**RECORDS PROVIDED**
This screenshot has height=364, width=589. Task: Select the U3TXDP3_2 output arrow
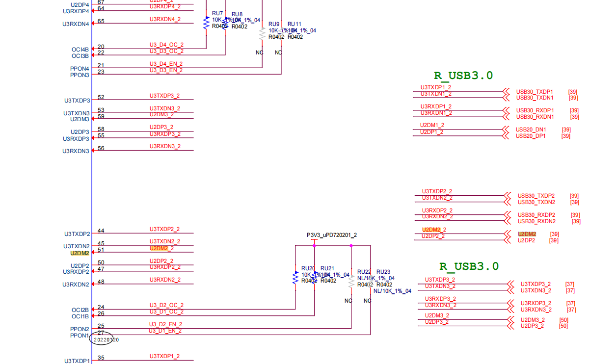click(x=510, y=284)
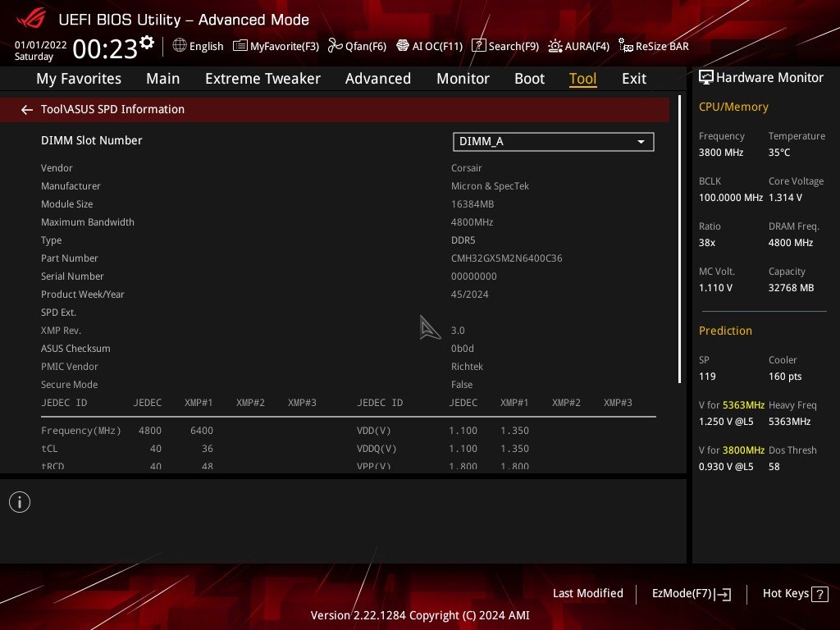
Task: Switch to the Boot tab
Action: coord(529,79)
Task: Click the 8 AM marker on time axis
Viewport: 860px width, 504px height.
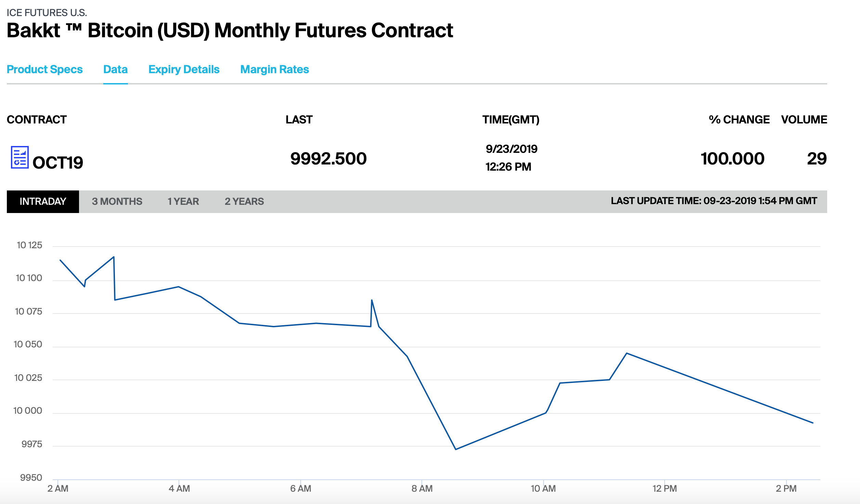Action: pyautogui.click(x=422, y=489)
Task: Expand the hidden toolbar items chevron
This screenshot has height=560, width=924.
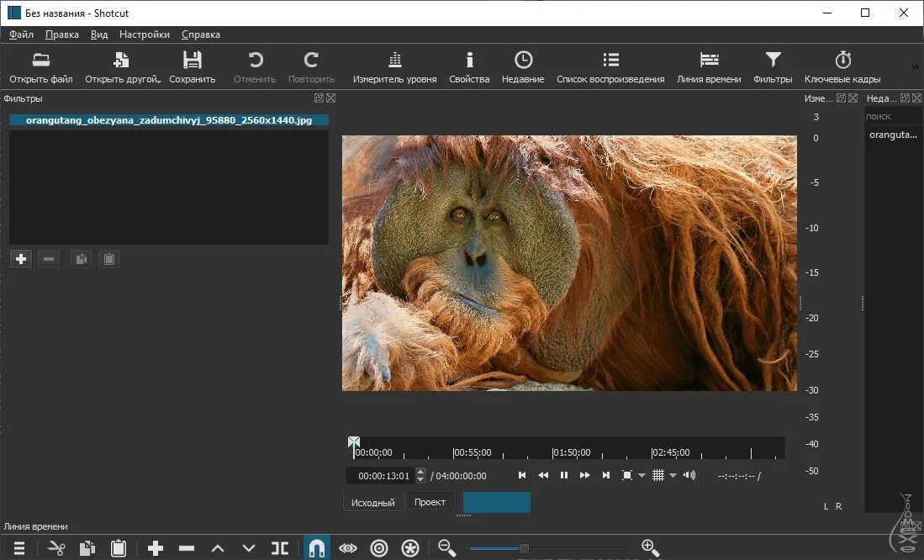Action: (x=915, y=66)
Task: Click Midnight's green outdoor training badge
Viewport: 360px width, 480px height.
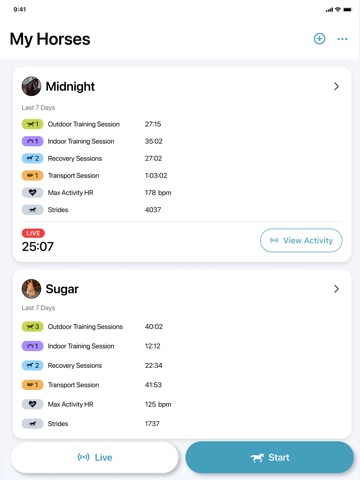Action: coord(32,124)
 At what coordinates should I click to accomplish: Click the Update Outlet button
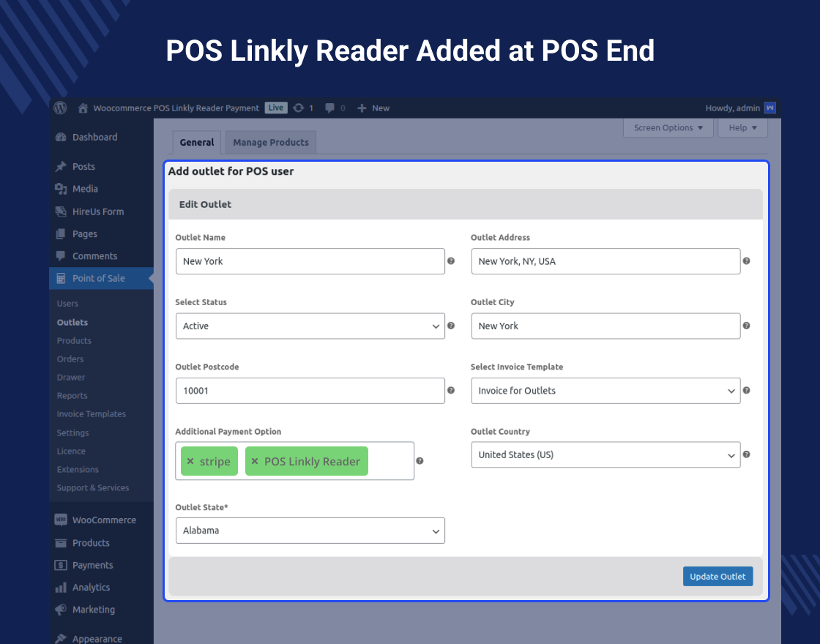(x=718, y=576)
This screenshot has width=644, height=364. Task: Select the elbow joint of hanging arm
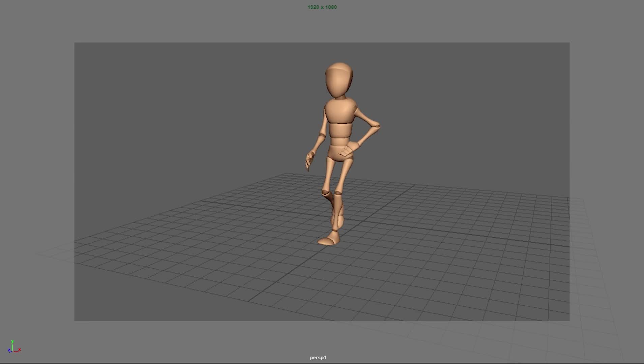pyautogui.click(x=322, y=136)
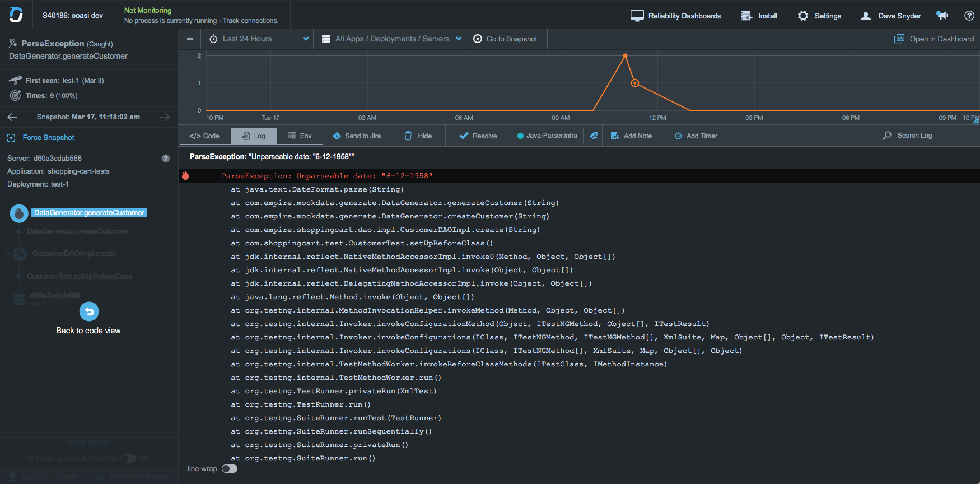
Task: Click the share icon beside Java-Parser.infra
Action: [x=594, y=136]
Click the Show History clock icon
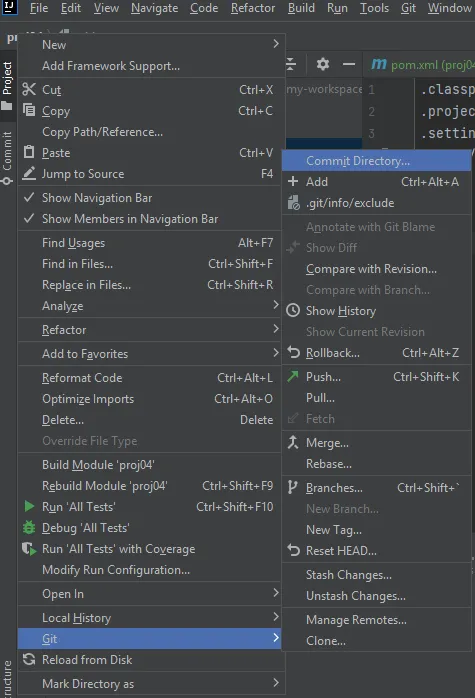The image size is (475, 698). (293, 311)
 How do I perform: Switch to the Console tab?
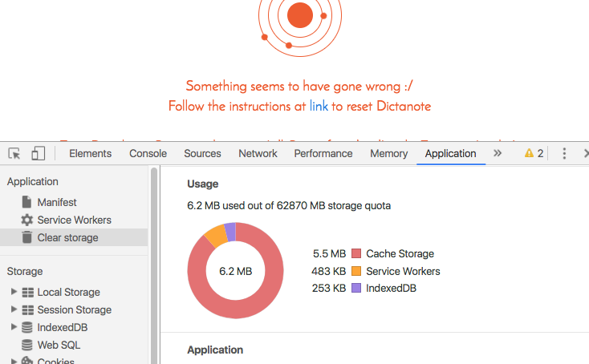point(148,153)
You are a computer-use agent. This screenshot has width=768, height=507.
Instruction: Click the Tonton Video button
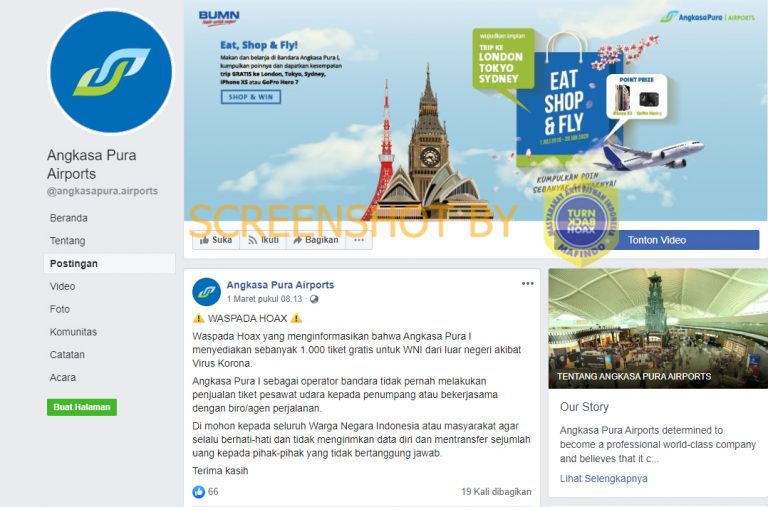[x=657, y=240]
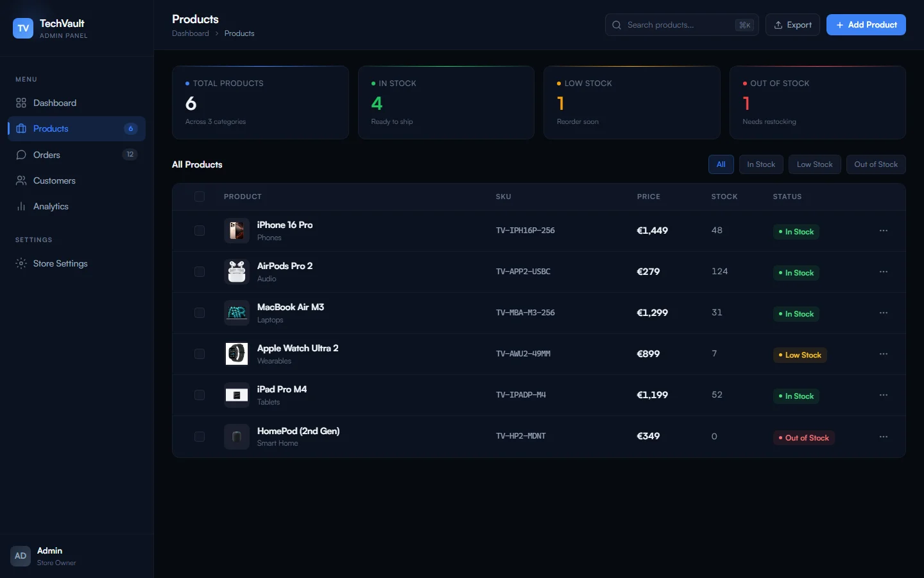
Task: Expand the three-dot menu for Apple Watch Ultra 2
Action: 884,354
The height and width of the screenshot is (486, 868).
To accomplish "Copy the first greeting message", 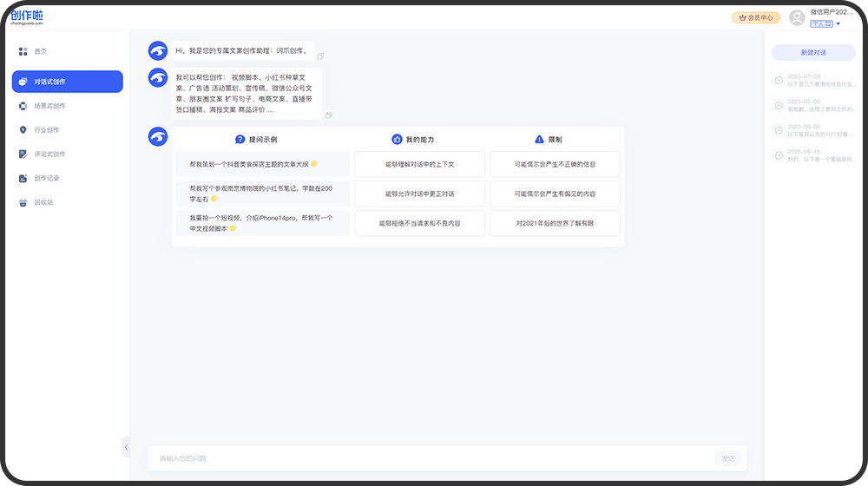I will (320, 56).
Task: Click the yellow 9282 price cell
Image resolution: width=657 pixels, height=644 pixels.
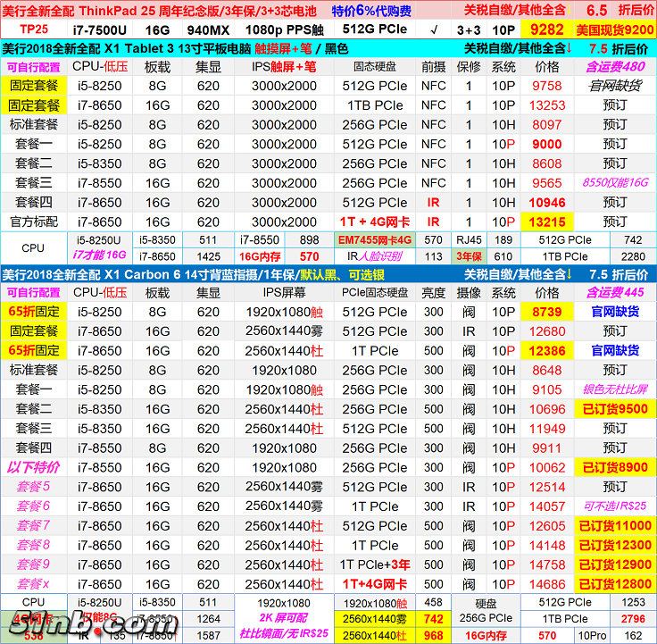Action: (546, 29)
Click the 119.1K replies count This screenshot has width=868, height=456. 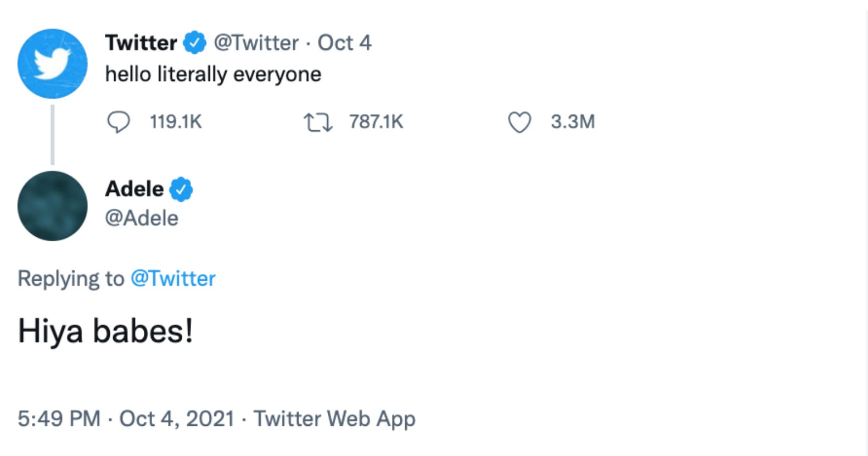click(176, 122)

**WHAT YOU SHOULD DO**
Only one part of the material above is wanted: the lines from the one with "This screenshot has width=644, height=364." up to and including the one with "You are a computer-use". Please copy them exactly, pictures left out.

**REPLY TO THE EXERCISE**
This screenshot has width=644, height=364. Task: Select the elbow joint of hanging arm
pyautogui.click(x=322, y=136)
Task: Click the share icon beside Java-Parser.infra
Action: [x=594, y=136]
Click the Show History clock icon
The image size is (475, 698). (293, 311)
 How do I perform: Switch to the Console tab?
point(148,153)
You are a computer-use agent. This screenshot has width=768, height=507.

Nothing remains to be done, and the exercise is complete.